“It matters a great deal who is going to win, but not at all who won.” – Willie John McBride
No man’s land
As we nervously pace the no man’s land between the first round and the second round of the French presidential elections, many continue to wonder about the health of the world’s economy. Surveys of the private sector – especially in the US – have been telling us since last summer that brighter times lie ahead, but what of the so called ‘hard’ economic data: actual production, consumption and corporate earnings? With President Trump’s newly announced tax plan/memo sure to get bogged down in the congressional mire, in spite of all the sound and fury, the extent to which this survey strength translates into tangible economic upside will be key to the path of capital markets for the rest of the year.
Those arguing that the surveys are a mirage to be ignored by the astute investor tend to point to a variety of ways in which the activity of filling in these surveys is open to abuse: companies lack the time, incentive or up-to-date information to complete them accurately; respondents may game the system to try and tilt the policy backdrop in a more favourable direction; For such sceptics, rosy US private sector sentiment is overly dependent on a president with sagging approval ratings unlocking a persistently recalcitrant congress. Therefore, the critics say, recent moves in bonds and equities are not to be trusted, and the underlying world economy is just as sick and distorted as it appeared to be last year.
While some of these criticisms of survey data may indeed be true, there is an easy way to find out whether we should still listen to them. We simply have to ask ourselves whether there has been any weakening in the ability of surveys to predict the hard economic data that traditionally follows. Happily, the statistics argue that these surveys, particularly those more august such as the ISM, remain formidably trustworthy. This suggests that our continuing faith in the cyclical prospects for the world economy remain well placed.
Hard data already rising
This debate is becoming increasingly moot in any case. First, this whole line of thinking seems to ignore the fact that sentiment indicators have not just been picking up in the US, but all around the world, and have been doing so since well before the US presidential elections. More importantly, the hard economic data, such as industrial production, corporate earnings and trade statistics are already rising briskly around the world. In both emerging and developed economies, hard industrial production data has broadly risen in tandem with the manufacturing surveys. First quarter GDP data in the US may seem to support the doubters, but lingering seasonal adjustment problems could well be continuing to obscure the underlying trend in output growth.
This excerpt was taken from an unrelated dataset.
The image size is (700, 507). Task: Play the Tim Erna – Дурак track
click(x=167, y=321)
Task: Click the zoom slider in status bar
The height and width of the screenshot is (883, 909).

All this provides important context for still buoyant global stock markets, suggesting they are less precariously placed than some argue. Of course, pull-backs in risky assets are always around the corner. However, those same surveys tell us that the positive trends seen in the ongoing first quarter earnings seasons both sides of the pond are in their infancy. We expect stock prices to continue to follow suit. For their part, bond bulls have clearly not thrown in the towel yet, perhaps not surprising given the persistent declines in yields seen over the last several decades. It will take a lot more than this admittedly nascent upswing in hard economic data to convince them that the life long bond bull market (in many participants cases) may finally be running out of steam.
US tax reform, if it does make it through the congressional treacle, would be a cyclical cherry on an economic cake that already looks pretty appealing for investors. We are not reliant on its enactment to support our current mildly pro-risk tactical posture. We are admittedly a little more nervous of the second round of the French presidential election than the market seems to be – the tea leaves from the first round do not make for particularly relaxing reading. Nonetheless, we still do not quite see sufficient probability of a Le Pen presidency to take pre-emptive tactical action; particularly not in the context of those legislative elections in June, which will likely act as a significant constraint on either Le Pen or Macron’s policy ambitions. The message remains the same – stay the course; equities look the most attractively priced means of playing that improving global growth picture, while high quality bonds continue to look set for a period of return-free risk.